What ambitious developer has been writing him checks every month?
What doubt-provoking business relationship is tucked in his breast pocket?
We ought to know soon, now that Weir has declared his intention to comply with an order by the Fair Political Practices Commission to identify the dozen clients who paid his accounting firm at least $10,000 last year -- or explain in more satisfactory detail why he shouldn't have to.
We may end up saying, "So what? These are the people Weir risked his credibility for?" But Weir has given us just enough reason to doubt his judgment when it comes to separating his business associations from his obligations as a Bakersfield City Council member.
Of course, Weir's continuing reluctance to divulge the names of his clients may simply be a matter of misplaced priorities.

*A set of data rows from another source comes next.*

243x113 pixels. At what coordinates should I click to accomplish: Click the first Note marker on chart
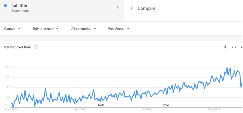101,105
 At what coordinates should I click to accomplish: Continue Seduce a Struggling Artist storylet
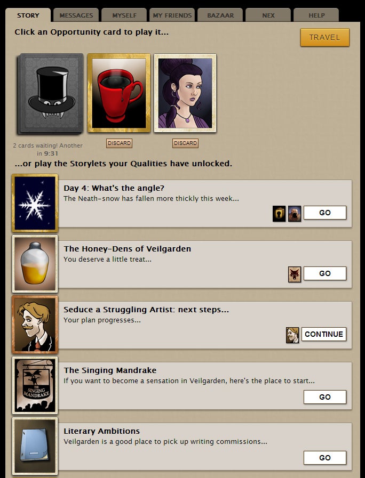(x=324, y=334)
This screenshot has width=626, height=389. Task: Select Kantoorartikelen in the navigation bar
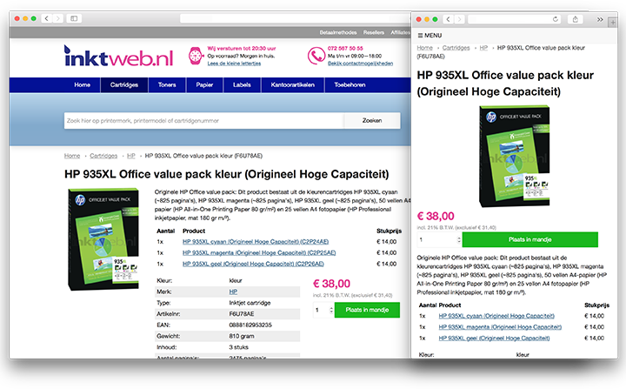click(293, 85)
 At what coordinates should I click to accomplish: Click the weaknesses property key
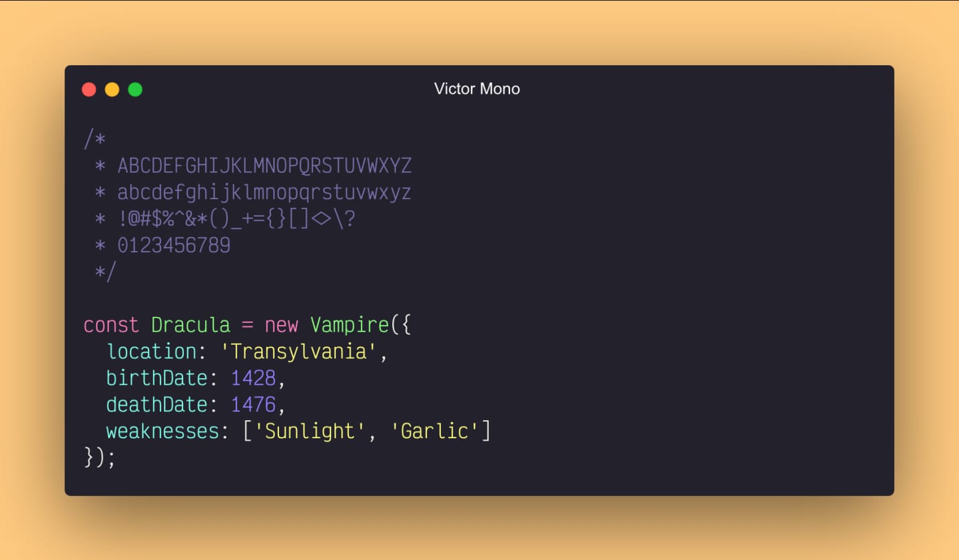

Perhaps he's trying to honor business commitments at the expense of public-service commitments. If that's the case, here's some cold water: His obligations as an elected keeper of the public trust supercede all others.

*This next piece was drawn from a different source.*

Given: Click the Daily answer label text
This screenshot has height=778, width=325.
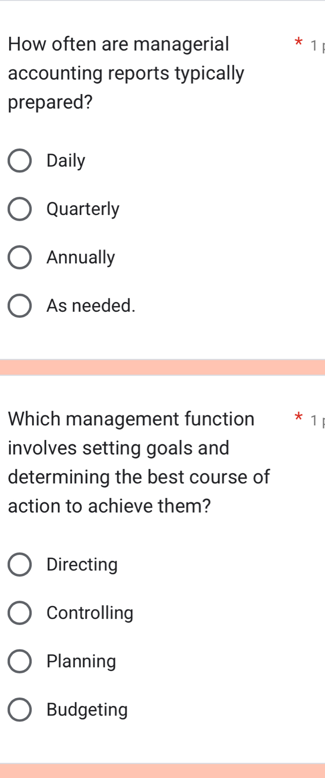Looking at the screenshot, I should click(65, 161).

Three months before taking office, Weir parted ways with longtime client Gordon Downs, a developer-land speculator who is now suing the city over its hillside development ordinance. We assumed -- at least I did, here -- that Weir would have to recuse himself from City Council decisions involving Downs. But he blundered ahead, participating in closed-door deliberations that focused on Downs, among others.
Only after his attorney advised him to sit out future deliberations involving Downs did Weir accept what most of us assumed was a given -- an elected representative can't take a position on a matter that has public-dollar implications if it directly affects a man who, until recently, was helping that representative make his car payments.

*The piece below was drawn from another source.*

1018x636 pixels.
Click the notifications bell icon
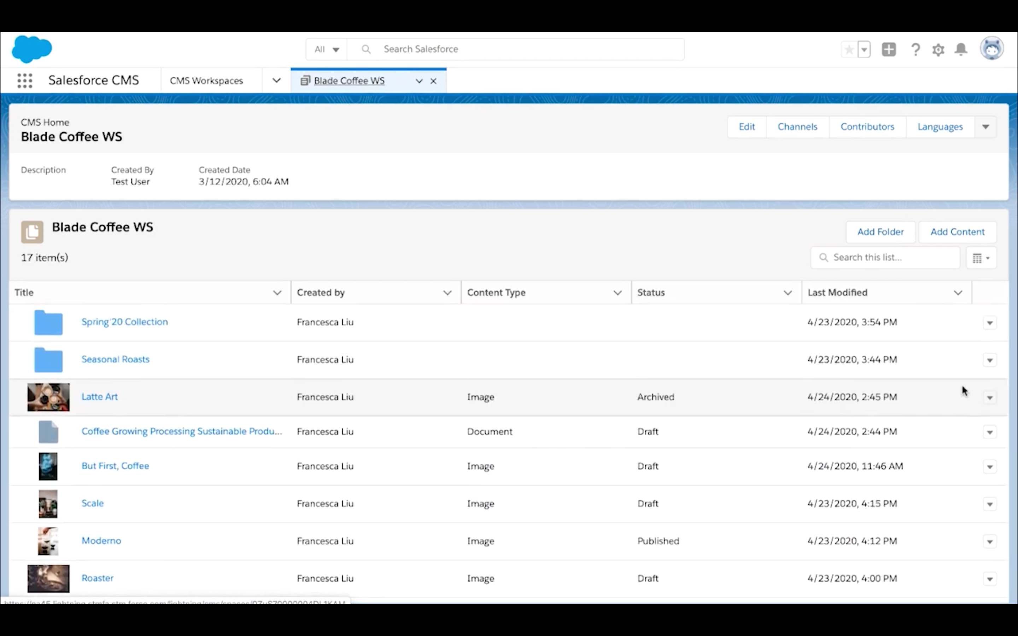pos(961,49)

We wouldn't be surprised to find additional developers on Weir's list, should he deign to comply with the law and make it public. Besides restaurants, Weir's firm specializes in construction-industry clients.
It would have been so much better for Weir, newly named to the city's planning and development committee, to just come clean in the first place and avoid any potential "aha" moments. Now a state watchdog agency has demanded he do so, giving the whole affair the taint of impropriety.
It's not like Weir isn't familiar with government forms. He's been a certified public accountant for more than 25 years. That's a lot of number-crunching to satisfy bureaucratic curiosity. And yet Weir has always escaped this sort of scrutiny. How? Maybe his previous elected position, trustee for the Bakersfield City School District, warranted less attention.
Maybe it came down to Weir's choice of disclosure forms.
The proper document for the disclosure of individual income sources is the California Form 700, Schedule A-2, according to the FPPC. That's the form for stating income from a business where the public official's ownership interest is 10 percent or greater.
Weir has been using the A-2 to list his wife's antique/gift shop, but not his own accounting firm -- at least he didn't in his last 10 years as a BCSD trustee or more recently as a councilman. Instead, Weir has always listed his business, Weir & Associates, on Schedule C, the form more properly used to state one's total, overall income and position within the company. That form has no place to list single-income sources.
Oversight? Different interpretation of the regulations? Who knows? A cursory glance at the disclosure addendums used by trustees from various local school districts shows widespread inconsistency.
We do know this: All of this matters more than ever because Bakersfield is at a development crossroads. Kern County planners, for perhaps the first time, are demanding that new development stop outpacing infrastructure -- a clear sign that some in local government understand what we've been doing to ourselves.
Will city officials follow suit? We'll see. Either way, we have a right to know what (or who) might be influencing the decisions of the people who control our future.